Stored records:

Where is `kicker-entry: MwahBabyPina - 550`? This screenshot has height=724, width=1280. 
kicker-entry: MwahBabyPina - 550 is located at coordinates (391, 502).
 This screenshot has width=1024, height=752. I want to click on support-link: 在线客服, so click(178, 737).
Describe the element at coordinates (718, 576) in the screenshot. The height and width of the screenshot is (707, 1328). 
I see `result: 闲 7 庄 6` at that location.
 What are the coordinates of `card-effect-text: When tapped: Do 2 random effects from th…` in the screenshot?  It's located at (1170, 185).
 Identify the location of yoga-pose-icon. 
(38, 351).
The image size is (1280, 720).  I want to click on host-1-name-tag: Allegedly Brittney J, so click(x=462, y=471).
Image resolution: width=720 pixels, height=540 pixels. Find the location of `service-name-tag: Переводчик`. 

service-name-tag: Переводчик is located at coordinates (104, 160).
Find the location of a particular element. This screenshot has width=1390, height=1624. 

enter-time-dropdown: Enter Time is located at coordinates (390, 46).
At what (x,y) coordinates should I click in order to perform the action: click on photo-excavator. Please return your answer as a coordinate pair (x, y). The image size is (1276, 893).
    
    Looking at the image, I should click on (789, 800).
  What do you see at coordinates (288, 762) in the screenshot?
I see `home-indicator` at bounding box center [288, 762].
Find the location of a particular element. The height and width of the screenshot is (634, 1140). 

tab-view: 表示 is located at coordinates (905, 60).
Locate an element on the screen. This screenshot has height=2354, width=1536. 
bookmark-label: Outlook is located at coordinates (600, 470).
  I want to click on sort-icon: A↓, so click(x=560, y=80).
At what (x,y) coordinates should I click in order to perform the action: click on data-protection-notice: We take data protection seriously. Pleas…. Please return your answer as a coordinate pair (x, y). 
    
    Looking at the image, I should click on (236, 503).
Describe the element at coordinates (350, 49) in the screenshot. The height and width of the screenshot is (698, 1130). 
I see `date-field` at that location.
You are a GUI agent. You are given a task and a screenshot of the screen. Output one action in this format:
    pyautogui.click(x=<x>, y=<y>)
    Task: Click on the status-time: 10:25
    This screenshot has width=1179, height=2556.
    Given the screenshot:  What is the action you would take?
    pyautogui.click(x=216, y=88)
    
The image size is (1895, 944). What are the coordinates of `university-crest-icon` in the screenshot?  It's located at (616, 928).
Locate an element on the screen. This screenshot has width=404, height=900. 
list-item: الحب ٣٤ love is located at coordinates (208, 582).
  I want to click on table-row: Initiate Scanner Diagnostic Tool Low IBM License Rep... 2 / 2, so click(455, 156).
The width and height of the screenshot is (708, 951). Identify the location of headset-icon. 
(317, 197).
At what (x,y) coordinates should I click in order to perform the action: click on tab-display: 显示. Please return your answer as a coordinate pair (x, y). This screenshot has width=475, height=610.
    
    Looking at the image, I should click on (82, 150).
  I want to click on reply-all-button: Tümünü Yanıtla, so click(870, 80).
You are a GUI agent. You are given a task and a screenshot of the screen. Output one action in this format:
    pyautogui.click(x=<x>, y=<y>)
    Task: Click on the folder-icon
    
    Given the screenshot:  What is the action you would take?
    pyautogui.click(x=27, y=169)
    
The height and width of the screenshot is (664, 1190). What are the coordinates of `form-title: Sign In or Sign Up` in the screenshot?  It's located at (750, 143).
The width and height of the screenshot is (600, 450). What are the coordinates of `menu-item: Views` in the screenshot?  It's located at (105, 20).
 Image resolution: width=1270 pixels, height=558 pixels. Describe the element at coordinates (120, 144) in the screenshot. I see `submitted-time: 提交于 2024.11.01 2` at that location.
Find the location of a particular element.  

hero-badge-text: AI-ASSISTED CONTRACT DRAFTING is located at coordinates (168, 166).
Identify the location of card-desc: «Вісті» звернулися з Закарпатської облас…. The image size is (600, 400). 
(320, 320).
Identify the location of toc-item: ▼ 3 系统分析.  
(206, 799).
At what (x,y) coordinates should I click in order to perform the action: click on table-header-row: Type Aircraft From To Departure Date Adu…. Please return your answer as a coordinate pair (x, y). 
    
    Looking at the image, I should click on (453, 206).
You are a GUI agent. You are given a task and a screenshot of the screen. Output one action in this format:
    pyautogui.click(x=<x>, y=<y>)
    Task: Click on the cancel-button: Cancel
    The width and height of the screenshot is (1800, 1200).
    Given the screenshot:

About this task: Render the entries above as a JSON list of strings, one string per line with blank lines omitted, beginning at the line that contains "Identify the location of yoga-pose-icon." and ending after the line that contains "tab-view: 表示 is".

Reply to the task:
[
  " Identify the location of yoga-pose-icon. ",
  "(38, 351).",
  "The image size is (1280, 720).  I want to click on host-1-name-tag: Allegedly Brittney J, so click(x=462, y=471).",
  "Image resolution: width=720 pixels, height=540 pixels. Find the location of `service-name-tag: Переводчик`. ",
  "service-name-tag: Переводчик is located at coordinates (104, 160).",
  "Find the location of a particular element. This screenshot has width=1390, height=1624. ",
  "enter-time-dropdown: Enter Time is located at coordinates (390, 46).",
  "At what (x,y) coordinates should I click in order to perform the action: click on photo-excavator. Please return your answer as a coordinate pair (x, y). The image size is (1276, 893).",
  "    Looking at the image, I should click on (789, 800).",
  "  What do you see at coordinates (288, 762) in the screenshot?",
  "I see `home-indicator` at bounding box center [288, 762].",
  "Find the location of a particular element. The height and width of the screenshot is (634, 1140). ",
  "tab-view: 表示 is located at coordinates (905, 60)."
]